▶ **Work instruction**:
Please return the records below exactly as they stand.
:: Given data
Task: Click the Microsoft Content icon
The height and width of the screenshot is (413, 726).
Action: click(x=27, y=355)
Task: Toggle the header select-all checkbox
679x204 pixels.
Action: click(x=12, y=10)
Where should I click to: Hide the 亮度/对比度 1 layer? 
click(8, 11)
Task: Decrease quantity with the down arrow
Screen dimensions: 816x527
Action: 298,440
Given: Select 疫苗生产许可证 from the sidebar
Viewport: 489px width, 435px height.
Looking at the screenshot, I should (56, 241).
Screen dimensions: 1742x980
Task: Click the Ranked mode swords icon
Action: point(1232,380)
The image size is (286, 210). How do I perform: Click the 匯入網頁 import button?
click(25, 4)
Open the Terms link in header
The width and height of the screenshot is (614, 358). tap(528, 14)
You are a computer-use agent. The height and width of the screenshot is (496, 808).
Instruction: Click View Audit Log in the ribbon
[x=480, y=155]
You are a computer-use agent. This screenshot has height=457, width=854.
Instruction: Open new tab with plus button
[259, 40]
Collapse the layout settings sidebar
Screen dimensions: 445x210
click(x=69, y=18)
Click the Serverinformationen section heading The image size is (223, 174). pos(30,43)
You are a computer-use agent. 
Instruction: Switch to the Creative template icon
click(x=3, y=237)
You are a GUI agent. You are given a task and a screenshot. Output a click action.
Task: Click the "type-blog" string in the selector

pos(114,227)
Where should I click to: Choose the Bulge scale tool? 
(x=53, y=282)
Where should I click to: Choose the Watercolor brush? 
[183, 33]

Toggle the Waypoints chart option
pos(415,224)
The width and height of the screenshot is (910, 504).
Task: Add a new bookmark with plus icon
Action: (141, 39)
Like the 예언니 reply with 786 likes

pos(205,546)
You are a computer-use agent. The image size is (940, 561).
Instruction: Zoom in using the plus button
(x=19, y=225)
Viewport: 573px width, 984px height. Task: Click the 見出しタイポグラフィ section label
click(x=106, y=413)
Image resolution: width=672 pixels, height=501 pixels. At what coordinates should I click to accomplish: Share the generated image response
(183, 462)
::::
▶ **Answer to this task**:
Task: Click the Microsoft Content icon
The height and width of the screenshot is (413, 726).
Action: click(x=27, y=355)
Task: Toggle the header select-all checkbox
679x204 pixels.
Action: click(x=12, y=10)
Where should I click to: Hide the 亮度/对比度 1 layer? 
click(8, 11)
Task: Decrease quantity with the down arrow
Screen dimensions: 816x527
Action: 298,440
Given: Select 疫苗生产许可证 from the sidebar
Viewport: 489px width, 435px height.
Looking at the screenshot, I should (56, 241).
Screen dimensions: 1742x980
Task: Click the Ranked mode swords icon
Action: point(1232,380)
The image size is (286, 210). How do I perform: Click the 匯入網頁 import button?
click(25, 4)
Open the Terms link in header
The width and height of the screenshot is (614, 358). tap(528, 14)
You are a computer-use agent. The height and width of the screenshot is (496, 808).
Instruction: Click View Audit Log in the ribbon
[x=480, y=155]
You are a computer-use agent. This screenshot has height=457, width=854.
Instruction: Open new tab with plus button
[259, 40]
Collapse the layout settings sidebar
Screen dimensions: 445x210
click(x=69, y=18)
Click the Serverinformationen section heading The image size is (223, 174). pos(30,43)
You are a computer-use agent. 
Instruction: Switch to the Creative template icon
click(x=3, y=237)
You are a GUI agent. You are given a task and a screenshot. Output a click action.
Task: Click the "type-blog" string in the selector

pos(114,227)
Where should I click to: Choose the Bulge scale tool? 
(x=53, y=282)
Where should I click to: Choose the Watercolor brush? 
[183, 33]

Toggle the Waypoints chart option
pos(415,224)
The width and height of the screenshot is (910, 504).
Task: Add a new bookmark with plus icon
Action: (141, 39)
Like the 예언니 reply with 786 likes

pos(205,546)
You are a computer-use agent. The image size is (940, 561).
Instruction: Zoom in using the plus button
(x=19, y=225)
Viewport: 573px width, 984px height. Task: Click the 見出しタイポグラフィ section label
click(x=106, y=413)
Image resolution: width=672 pixels, height=501 pixels. At what coordinates should I click to accomplish: Share the generated image response
(183, 462)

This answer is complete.